# Having fun now!



## cruzn57 (Jan 15, 2013)

was 14 last few nights, 
so...........
am now headed out to repair pump main feed  pipe, as it froze and burst, 
so NO water!   line from storage tank to house is froze, 
we have been letting water run at night, to avoid freezing, but not last night, 
so everything is frozen.
oh what fun!
and I thought I moved to Az  for the warmth!!!!
gimme the heat,  I can tolerate heat.  ( yea, I know, I'll be *****ing about how hot it is during summer) LOL


----------



## Chris (Jan 15, 2013)

That sucks, I am scared to go up to my mountain house, it is probably all frozen and broken too.


----------



## ME87 (Jan 15, 2013)

It's funny, I have the same concerns as everyone about lines at the house freezing here in Tucson (mainly the couple of external pipes), however when I lived in Canada and pretty much all houses had polybutylene plumbing and we'd see -20 to -40 degrees for days on end, we never had or even worried about pipe freezing issues. It's got me questioning the different design and construction techniques between the 2 places.


----------



## cruzn57 (Jan 16, 2013)

had a heat wave today  (57)  and finally all pipes thawed,  now have over 1500 gal of water  back in the tank, no leaks, and  no frozen pipes.
 time for  looooooooooonnnnnnnnnnnnnng hot shower.
as you can guess, I will be reviewing all insulation and heat strips for water pipes.  once was enough,  (yea ,I'm a sissy, but refuse to be a dirty sissy)


----------



## ME87 (Jan 16, 2013)

Haha, glad you have water again.

I went out and splurged and bought a WiFi controllable thermostat today. I figure it'll pay for itself in the first year in energy bills. 

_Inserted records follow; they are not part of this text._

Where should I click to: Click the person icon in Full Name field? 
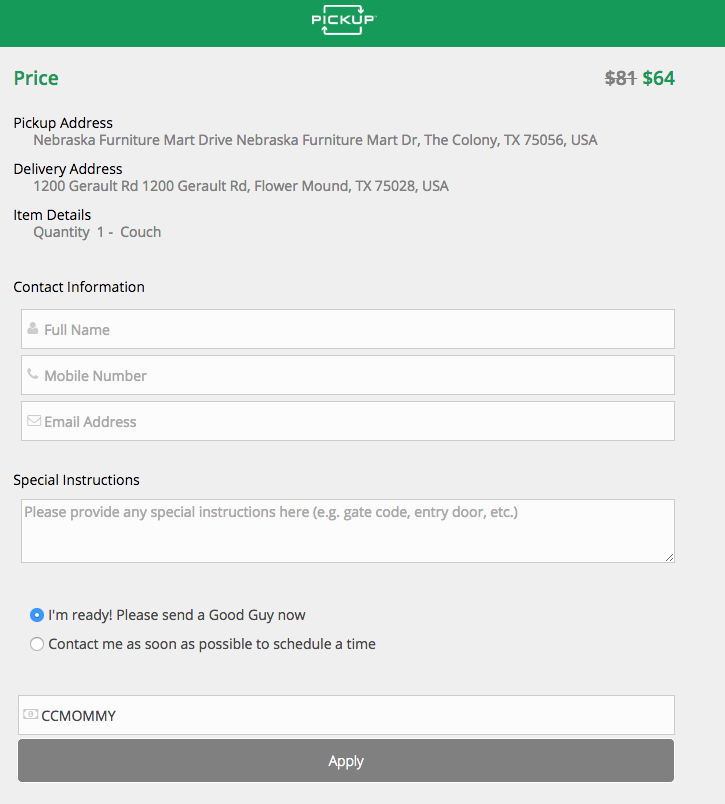click(33, 328)
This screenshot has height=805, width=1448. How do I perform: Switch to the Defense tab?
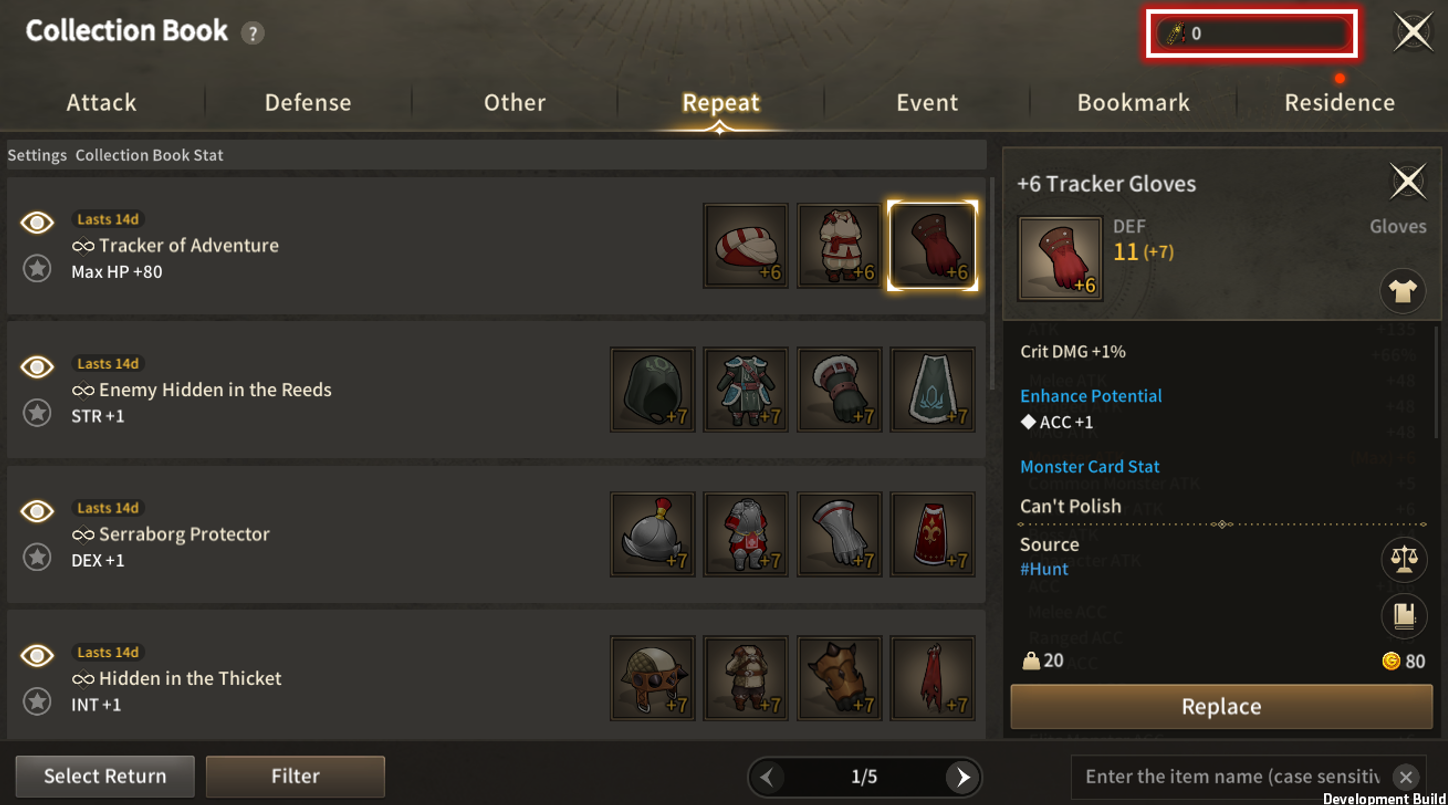308,102
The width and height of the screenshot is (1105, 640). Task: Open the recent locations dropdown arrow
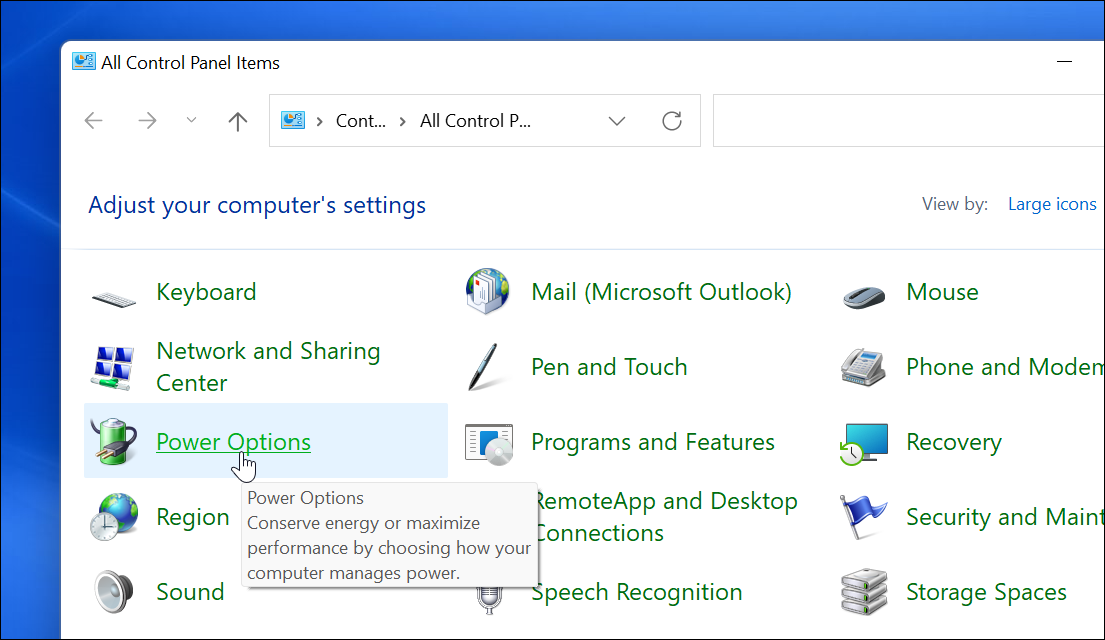coord(192,121)
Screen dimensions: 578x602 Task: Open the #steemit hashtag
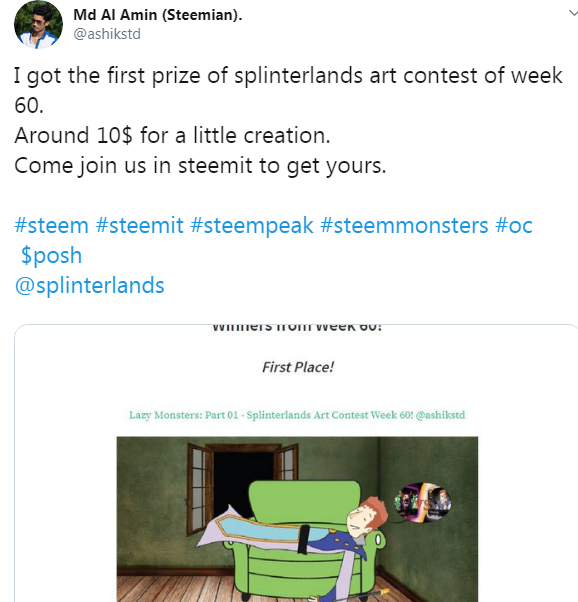tap(139, 225)
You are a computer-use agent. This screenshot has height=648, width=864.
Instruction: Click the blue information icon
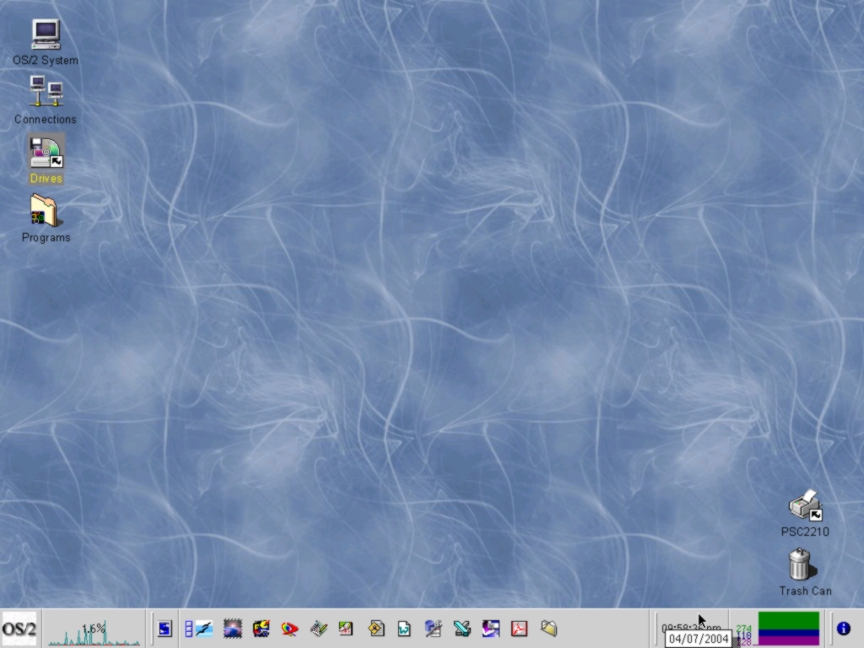843,629
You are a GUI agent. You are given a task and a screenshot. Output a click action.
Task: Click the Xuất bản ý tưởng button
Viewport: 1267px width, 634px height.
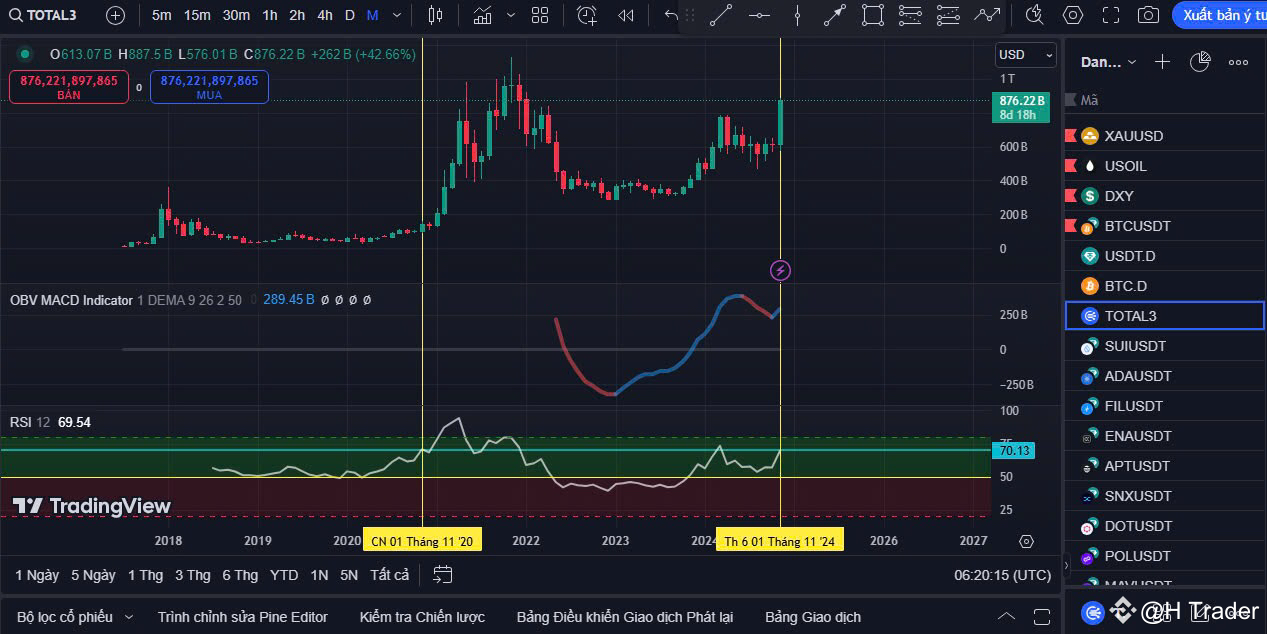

Took about 5 min to install and 15 min to program from my phone and now I have complete control of the heating and cooling system from anywhere with internet access.


----------



## Chris (Jan 16, 2013)

I almost bought one of those a couple weeks ago. I want to get one for my mountain house so I can turn the heater on before I get there.


----------



## cruzn57 (Jan 17, 2013)

just not accessible from anywhere! (unless your standing in front of it)
its nice to get up in the am to a warm house,  and like wise to a warm house went coming home from dinner. 
were not so Phone experienced, (handicapped)  so for now , I'll use my fingers and do it by hand!  ( did I say that?)


----------



## ME87 (Jan 17, 2013)

Haha, well you can actually do it with wireless laptop, tablet, computer, or phone. Just need Wi-Fi.


----------



## Chris (Jan 17, 2013)

What did you pay for yours? I saw them going fo about 130 bucks.


----------



## ME87 (Jan 17, 2013)

This one was $129 from Lowes. They have the non-touch screen one for $89 I believe. I shopped around for quite a while. The "Nest" is $240 and I don't think it would ever pay for itself. The smart home stuff is nice, but I'm not trying to bring girls home and impress them anymore so it's way overkill for what I wanted and starts at like $450 for the basic package without thermostat control.....


----------



## Chris (Jan 17, 2013)

That was probably the one I was looking at from lowes. How do you like it?


----------



## ME87 (Jan 17, 2013)

It was very easy to program. Has up to 4 schedules per day and is programmable for 7 days a week. Has vacation mode as well as full wifi telemetry and control. Works with conventional 12-24 volt systems and most heat pump systems. Oh and to answer your questions. For the first 12 hours so far. I love it.


----------



## ME87 (Jan 17, 2013)

Just an update: It would have been nice if it logged how many cycles the system goes through in a given period with a record of ambient outside temps as well. I think you could more easily tailor the system to save money that way. However, I did track it today from my phone and it seems that the heat did not come on at all today with the house being closed up it stayed around 73 all day and I had the temp set at 68.


----------



## cruzn57 (Jan 18, 2013)

being unemployed and poor has its advantages! LOL

but, you can watch your T stat ALL DAY!


----------



## Chris (Jan 18, 2013)

I made $4.50 today in the stock market, yay!


----------



## ME87 (Jan 20, 2013)

Haha Awesome. I went to Disneyland! lol. The wife did great in her first 1/2 marathon and the house was warm when we got home, but I'm sure it was quite cold while we were gone.


----------